Please find every line in the entries below that contains the string "name", and copy it.

[Records from a dataset]
::::::::
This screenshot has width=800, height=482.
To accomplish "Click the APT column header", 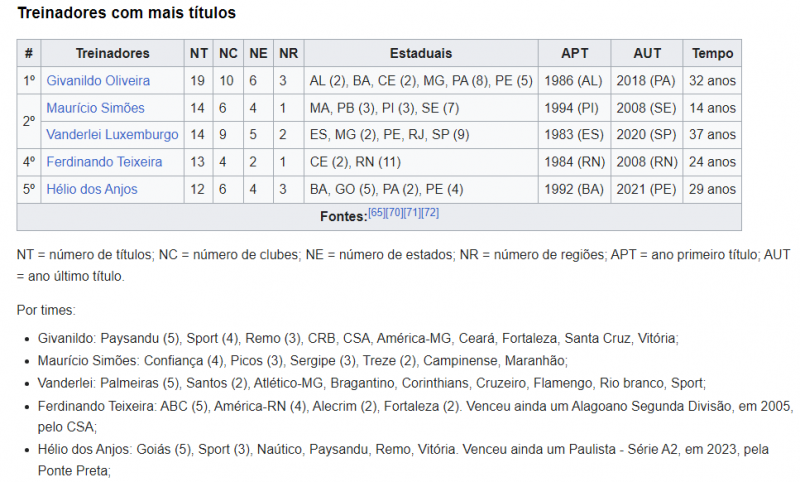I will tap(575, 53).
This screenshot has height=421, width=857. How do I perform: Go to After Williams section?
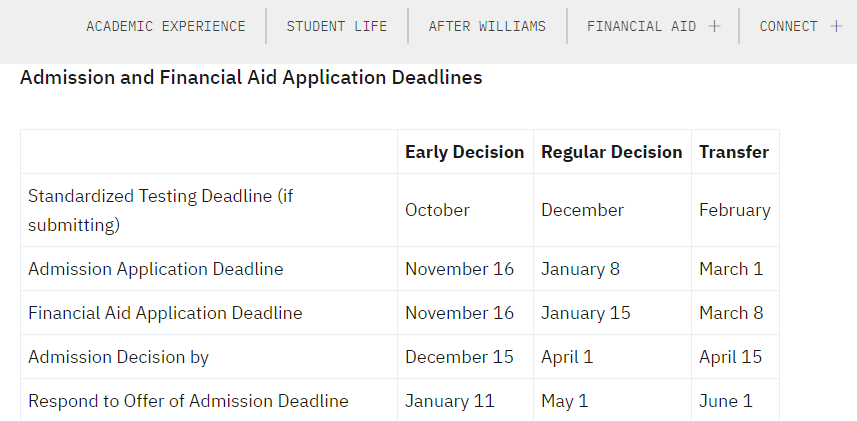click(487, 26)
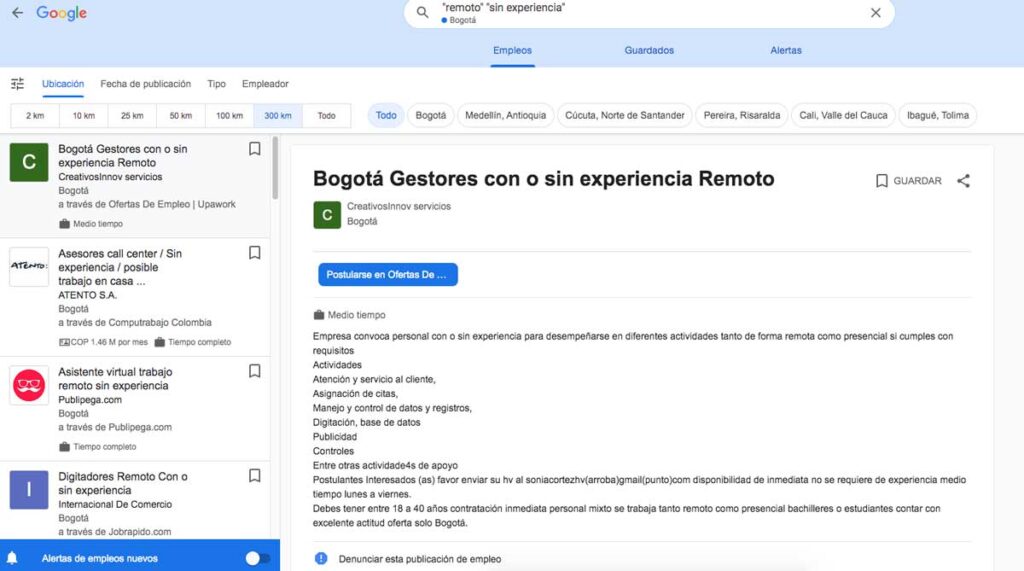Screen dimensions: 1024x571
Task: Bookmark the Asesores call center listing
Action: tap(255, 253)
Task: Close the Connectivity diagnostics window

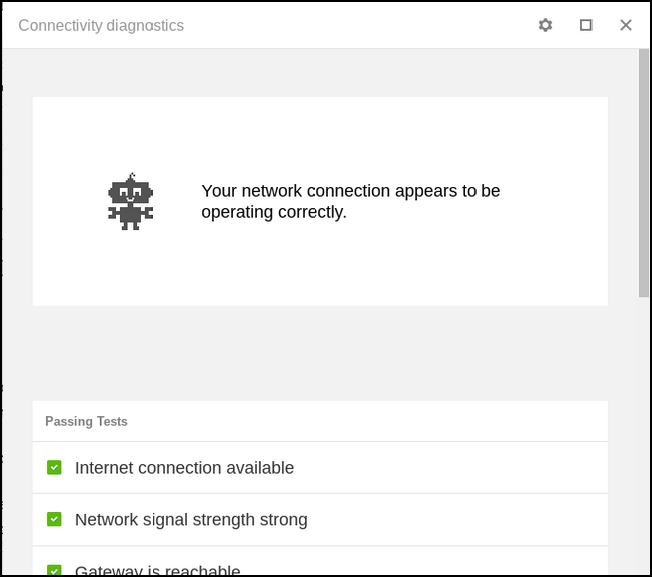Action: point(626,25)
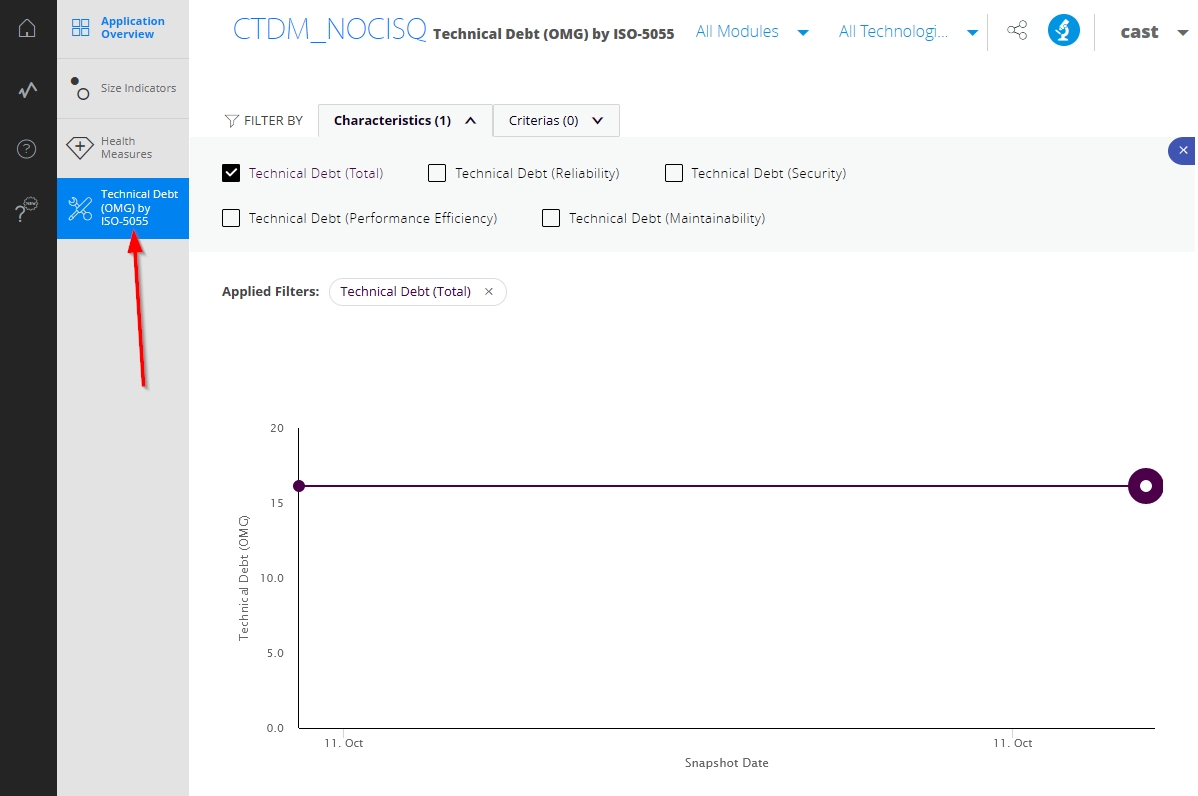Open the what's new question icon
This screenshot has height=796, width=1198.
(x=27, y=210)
::::::::
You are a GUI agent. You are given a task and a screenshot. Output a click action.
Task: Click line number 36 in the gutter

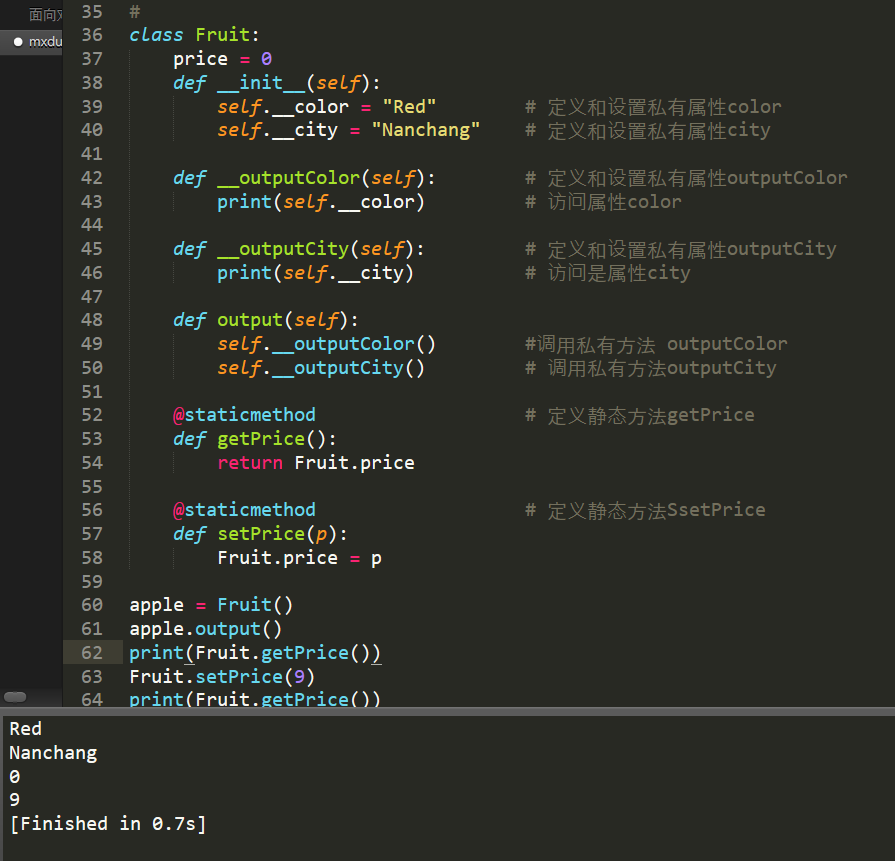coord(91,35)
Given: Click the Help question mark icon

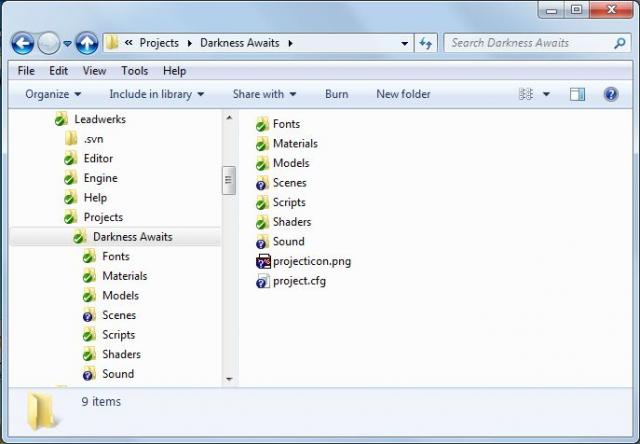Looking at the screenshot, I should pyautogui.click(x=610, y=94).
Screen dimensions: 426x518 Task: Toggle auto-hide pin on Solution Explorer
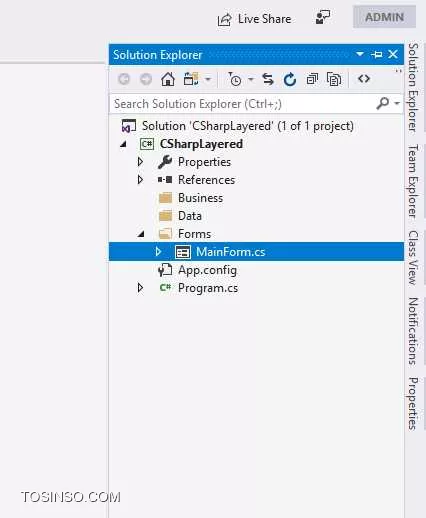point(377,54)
::::::::
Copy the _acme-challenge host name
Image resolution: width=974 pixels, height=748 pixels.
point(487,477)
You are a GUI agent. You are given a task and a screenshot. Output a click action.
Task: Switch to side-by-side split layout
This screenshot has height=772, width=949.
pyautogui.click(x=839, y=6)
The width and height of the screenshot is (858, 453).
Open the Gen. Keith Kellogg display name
::::::::
▸ Task output
Copy the _acme-challenge host name
Open the Gen. Keith Kellogg display name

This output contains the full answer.